Two people charged after filing thousands of fraudulent voter registration applications

Fraudsters in California have been arrested for allegedly taking advantage of the state’s homelessness crisis in a mail-in ballot scheme.

In an operation that authorities have linked with the criminal MS-13 gang, two men were arrested for filing phony voter registration applications on behalf of thousands of homeless people, local ABC affiliate KACB reported.

Two men charged in California

One of the men charged, Carlos Antonio De Bourbon Montenegro, is accused of falsifying names, addresses, and signatures on nomination papers under penalty of perjury so that he could run to be mayor of Hawthorne.
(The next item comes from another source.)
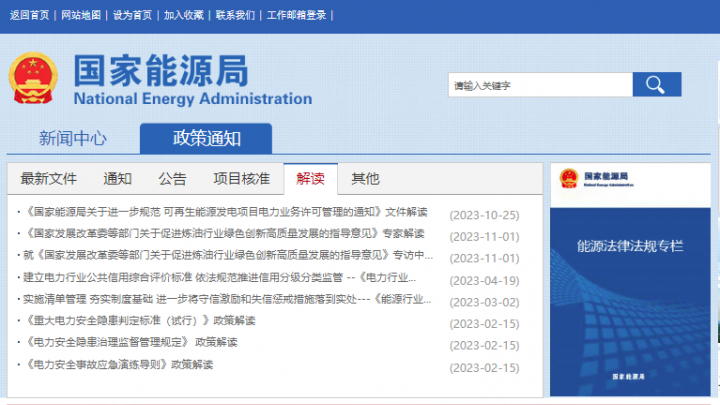Open the 其他 sub-tab
The width and height of the screenshot is (720, 405).
(x=365, y=179)
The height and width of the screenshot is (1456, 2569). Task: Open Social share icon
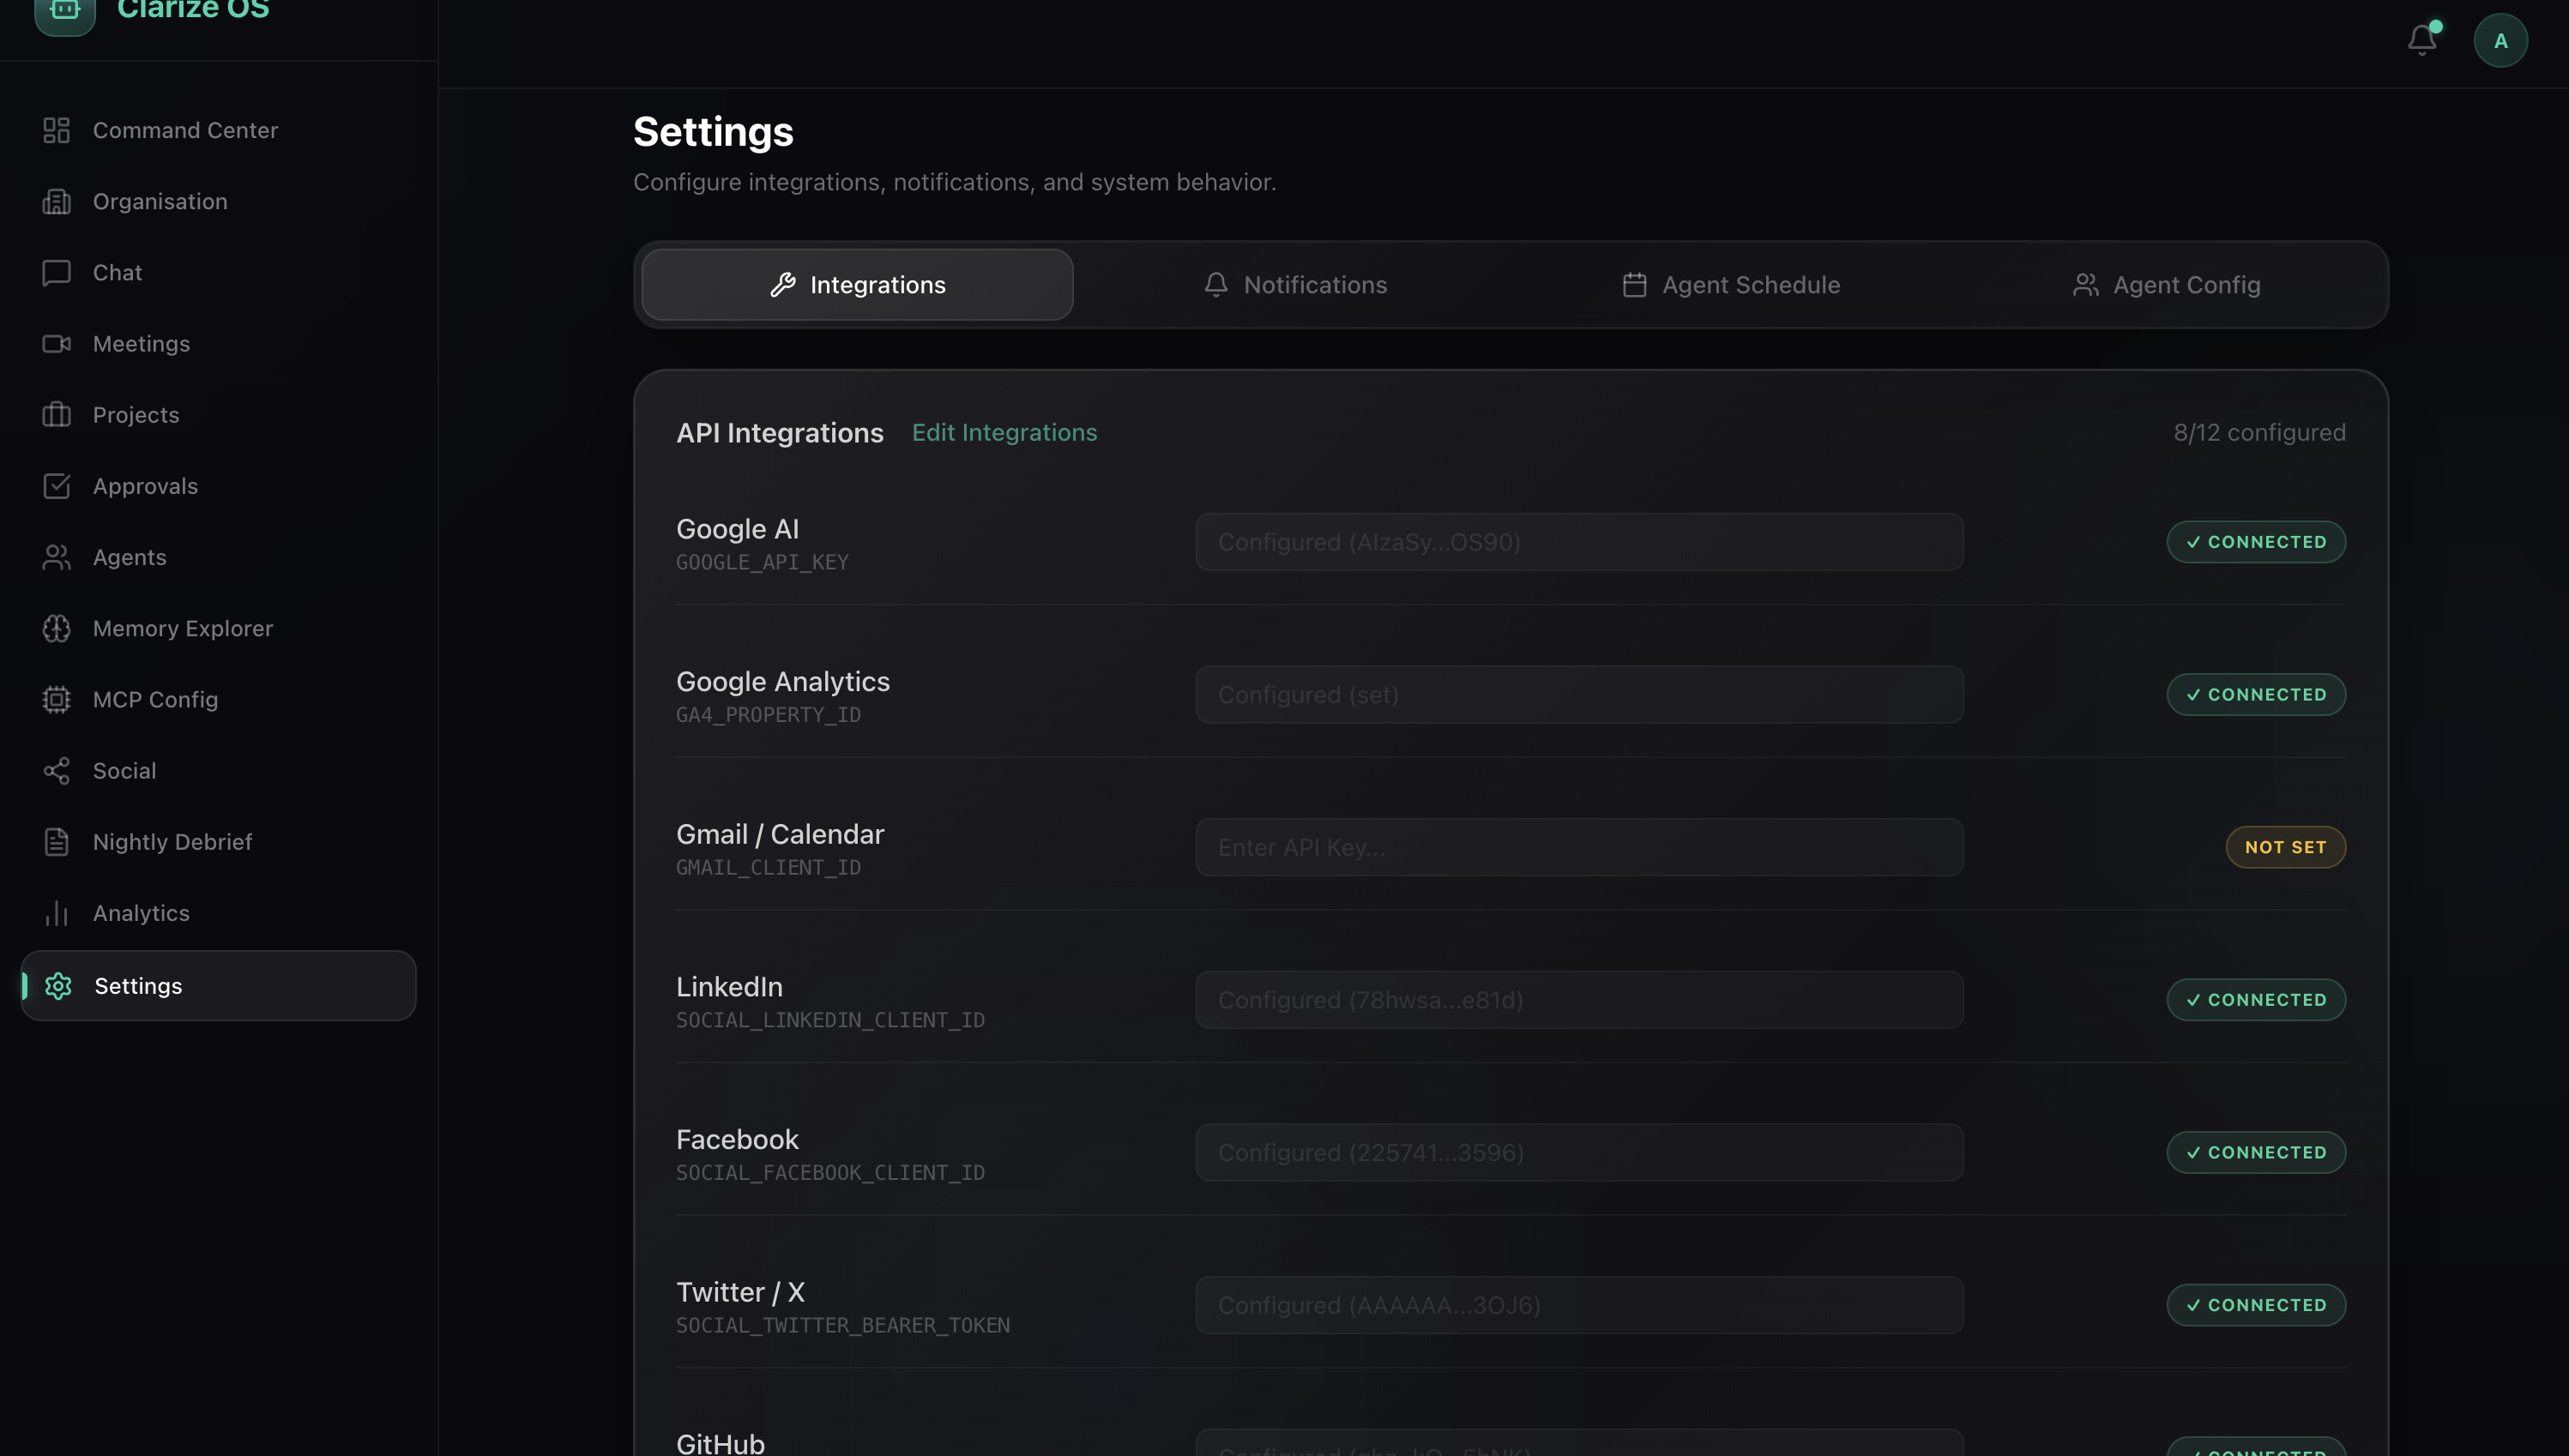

Montenegro, 53, and Marcos Raul Arevalo, 34, were slapped with 41 criminal charges in a scheme to get Montenegro elected. They were charged with one count of conspiracy to commit voter fraud, eight counts of voter fraud, four counts of procuring and offering a false or forged instrument, and four misdemeanor counts of interference with a prompt transfer of a completed affidavit.

Montenegro faces an additional 10 charges of voter fraud, seven counts of procuring and offering a false or forged instrument, two counts of perjury, and five misdemeanor counts of interference with a prompt transfer of a completed affidavit.

The pair are accused of submitting over 8,000 fraudulent voter registration applications between July and October. They used three mailboxes and Montenegro’s home address to collect the ballots, but they were caught before any could be cast.

At an arraignment Tuesday, prosecutors alleged that the MS-13 gang funded and backed the operation so they could have Montenegro elected to their benefit, KACB reported. Arevalo was paid $2,000 for each batch of fake registrations, and authorities said that the ballots were uncovered at a motel room.

Mother speaks out

Montenegro and Arevalo both pleaded not guilty.

Montenegro’s mother, Madeline Gonsalves, said she questioned whether what her son was doing was legal, Fox affiliate KTTV reported. “He’s an extremely intelligent person,” she said. “I kept telling him, ‘Are you sure this is OK?’ He said, ‘Mom, they’re homeless people. They need to vote like anyone else.'”

“My son has lots of ideas,” she added.

Montenegro faces a maximum sentence of 15 years in prison. Arevalo faces up to seven years in prison.

This comes as President Donald Trump has claimed that the Democrats defrauded the presidential election using mail-in ballots, a charge Democrats have insisted is a completely baseless “conspiracy theory.”